_Exercise aim_: Copy out the passage on cybercriminals using "COVID-19" as discount codes for malware, word for word and in full, before anything else.

━━━━━ Page extract

Cybercriminals Use 'COVID-19' as Discount Codes to Buy Malware
The coronavirus pandemic has been described as one of the biggest challenges humankind has faced over the last few decades, and if you think that this is an exaggeration, you need to think again. As of the time of writing, there are close to a quarter of a million confirmed cases, and the death toll sits at a little over 10 thousand. Governments are imposing restrictions of all sorts in an attempt to stop the spread of the virulent disease, much of the civilized world's economy is pretty much at a standstill, and the effects of all the measures will likely be much more long-lasting than the pandemic itself. In the underground cybercrime world, however, all is well.

━━━━━━━━━━
━━━━━ The data

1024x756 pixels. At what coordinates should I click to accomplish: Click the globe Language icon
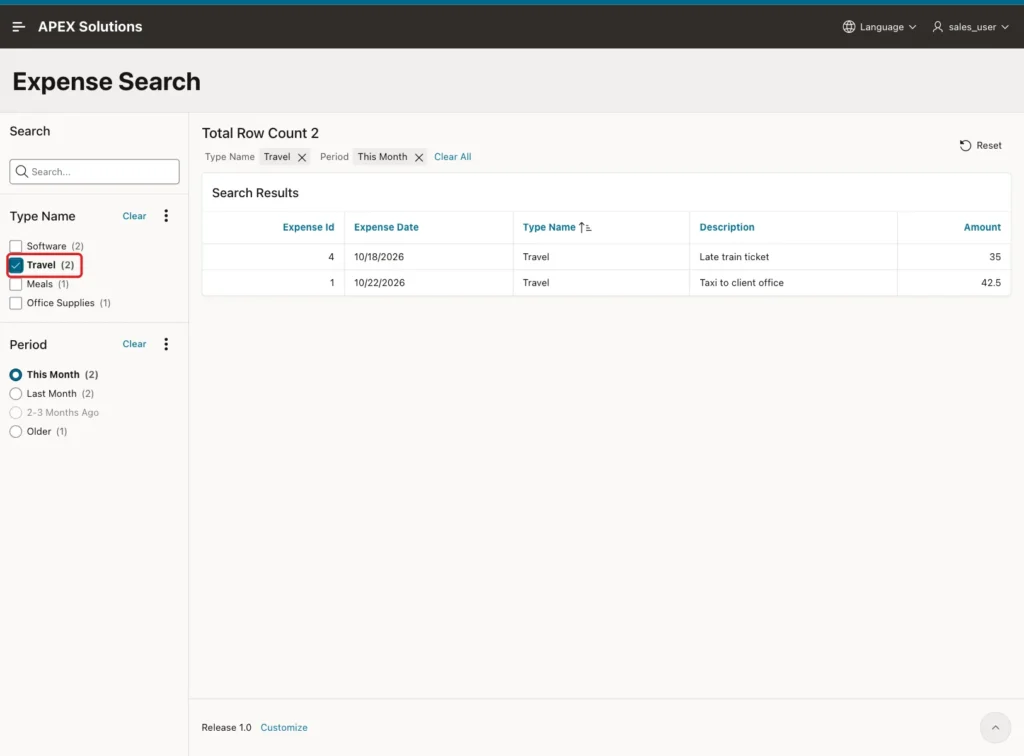click(848, 27)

━━━━━━━━━━

_Solution for this task_:
Cybercriminals Use 'COVID-19' as Discount Codes to Buy Malware
The coronavirus pandemic has been described as one of the biggest challenges humankind has faced over the last few decades, and if you think that this is an exaggeration, you need to think again. As of the time of writing, there are close to a quarter of a million confirmed cases, and the death toll sits at a little over 10 thousand. Governments are imposing restrictions of all sorts in an attempt to stop the spread of the virulent disease, much of the civilized world's economy is pretty much at a standstill, and the effects of all the measures will likely be much more long-lasting than the pandemic itself. In the underground cybercrime world, however, all is well.